What is a visualisation of data? August 9, 2013, 2PM 302- 309
This lecture is
about how to visualise multi-variate
data. Since the 1950s many methods have been developed for displaying a
high-dimensional data-set as a two-dimensional scatter-plot. Recently there has been a breakthrough in
this area: some new methods have been developed that give much better
displays of certain types of data than was possible before. In particular, I will briefly describe the
method of t-statistic stochastic neighbour
embedding (t-SNE) developed by L. van der Maaten
and G. Hinton (JMLR 2008), with some examples. However, algorithms such as
t-SNE are highly non-linear and they give distorted views of the data: these
distortions are unavoidable because reducing dimensionality necessarily
distorts geometrical relationships.
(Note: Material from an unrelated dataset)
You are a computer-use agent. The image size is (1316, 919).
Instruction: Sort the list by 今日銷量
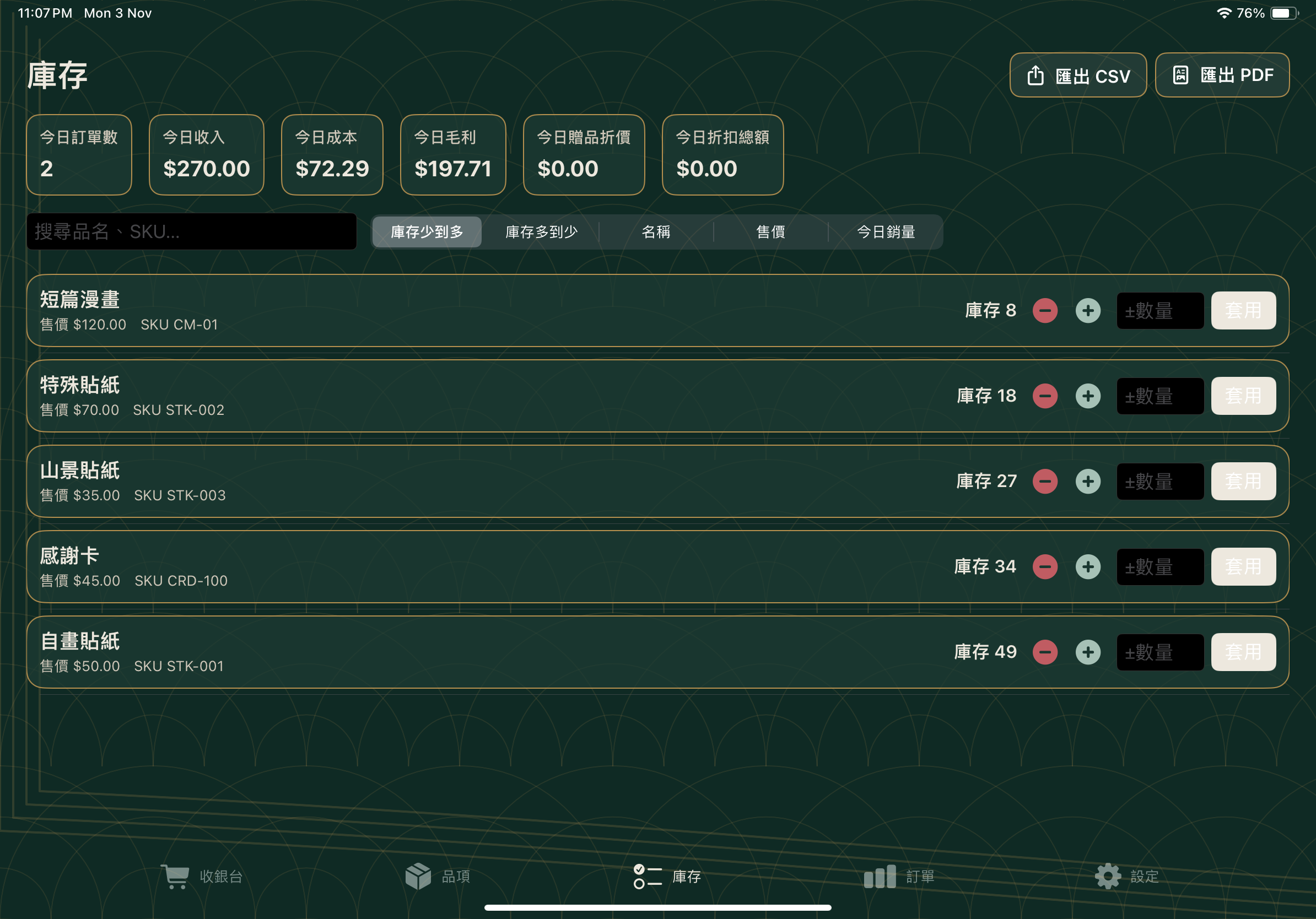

Because of these distortions,
scatter-plot visualisations are hard to interpret:
which parts of the scatter-plot are 'correct', and which are wrong? In the
main part of the talk, I will demonstrate a 2D display that gives not only a
scatterplot, but also distance-relationships between some data elements: we
call this display a 'neighbour-plot' or 'proxigram'. This
very simple idea makes it much easier to interpret visualisations
produced by powerful non-linear algorithms such as t-SNE. Many extensions of this
idea are possible. The last part of the talk is about how to give a formal
definition of a visualisation, so that the purpose
of a visualisation can be precisely defined, and
the quality of the visualisation can (in principle)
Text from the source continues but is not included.